New Legislation enacts the Tennessee High-Cost Home Loan Protection Act. The provisions of the amendment offer a comprehensive and meaningful approach to address the issue of predatory lending.   Legislation now provides new consumer protections for borrowers in the high-cost home loan market.  

 

This is not a comprehensive Act that takes care of all problems Tennessee consumers may have in the area of predatory practices by certain lenders. 

      

NEW CONSUMER PROTECTIONS AND LENDER LIMITS UNDER THE ACT

 

* No loans to be made without first establishing affordability of payments for the customer.

* Lender must provide a "Notice to Borrower" before closing with various warnings, suggesting they shop other credit sources, and seek credit counseling advice before signing.

* Lender must provide the borrower information on available counseling opportunities from third-party nonprofit organizations approved by the United States Department of Housing and Urban Development, a housing financing agency of this state, or the regulatory agency which has jurisdiction over the creditor.

* Lender may not present a borrower with a high-cost home loan at closing with a materially different interest rate, term, type of loan, or settlement charges without providing advance disclosure to the borrower. No "bait and switch" change in terms at closing.
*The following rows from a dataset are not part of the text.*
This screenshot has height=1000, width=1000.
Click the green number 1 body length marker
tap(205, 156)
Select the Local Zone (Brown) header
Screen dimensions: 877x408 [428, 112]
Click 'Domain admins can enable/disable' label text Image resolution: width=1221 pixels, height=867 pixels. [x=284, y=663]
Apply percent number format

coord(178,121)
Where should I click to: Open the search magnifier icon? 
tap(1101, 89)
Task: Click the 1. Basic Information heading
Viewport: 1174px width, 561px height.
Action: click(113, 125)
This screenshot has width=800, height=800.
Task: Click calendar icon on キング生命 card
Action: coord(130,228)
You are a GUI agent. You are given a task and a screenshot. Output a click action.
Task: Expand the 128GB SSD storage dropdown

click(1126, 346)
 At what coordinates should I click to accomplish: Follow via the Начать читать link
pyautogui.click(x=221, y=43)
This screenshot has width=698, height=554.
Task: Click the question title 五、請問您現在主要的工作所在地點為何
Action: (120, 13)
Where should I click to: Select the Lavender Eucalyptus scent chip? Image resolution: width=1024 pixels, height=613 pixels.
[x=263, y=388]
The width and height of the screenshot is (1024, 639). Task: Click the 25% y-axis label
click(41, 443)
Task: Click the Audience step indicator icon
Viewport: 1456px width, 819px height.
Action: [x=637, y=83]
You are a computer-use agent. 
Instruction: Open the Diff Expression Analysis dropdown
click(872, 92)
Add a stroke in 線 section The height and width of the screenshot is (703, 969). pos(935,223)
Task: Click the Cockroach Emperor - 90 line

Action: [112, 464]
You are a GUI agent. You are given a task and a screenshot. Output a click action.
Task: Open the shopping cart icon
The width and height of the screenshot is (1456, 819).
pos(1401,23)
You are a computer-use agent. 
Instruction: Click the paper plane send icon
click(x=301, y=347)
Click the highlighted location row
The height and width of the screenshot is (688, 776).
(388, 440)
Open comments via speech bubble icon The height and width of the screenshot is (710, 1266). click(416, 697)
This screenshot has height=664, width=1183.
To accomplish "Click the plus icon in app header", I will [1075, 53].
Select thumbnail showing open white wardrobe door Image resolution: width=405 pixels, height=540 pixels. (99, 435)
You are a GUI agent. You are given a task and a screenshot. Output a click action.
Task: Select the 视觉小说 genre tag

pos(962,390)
* Borrowers must receive a reasonable benefit when refinancing

 - Must meet a test for providing a benefit to the borrower

-  No fees can be charged to refinance the old loan only on new additional funds for borrower

* No single premium credit insurance can be financed over $50,000

* Closings must occur in official business or lawyer offices.  

* No incomplete documents at closing.  Prohibition on any person soliciting, encouraging or conspiring to have a borrower to sign a closing document if any material terms of the loan or transaction, including but not limited to, the duration, interest rate, or fees, are omitted or incomplete. Prohibition on borrowers from signing incomplete documents.

* Interest rate threshold trigger tracks federal law (HOEPA)

* Limits points and fees that may be charged a borrower.  Limits financing points and fees:

          - Points and fees threshold trigger is lower than federal law (HOEPA).

          - No financing points and fees over the triggers

          - Lender may not finance more than two (2) Bona Fide Loan Discount Points

- No prepayment fees or penalties which exceed (2%) of the loan amount prepaid in the 24 months following the loan closing.

- No pre-payment penalties after 24 months

- No prepayment fees or penalties are permitted if the lender is  refinancing its own high-cost home loan.

* No balloon notes.

* No negative amortization.

* Lender must: 1) provide two free pay-off requests annually;  and 2) respond to pay-off request from a borrower within 5 business days.

* Refinancing must have reasonable benefits to the borrower, ultimately subject to regulatory and judicial determination as to whether it was a 

   benefit.

 

       This Act became effective July 1, 2006.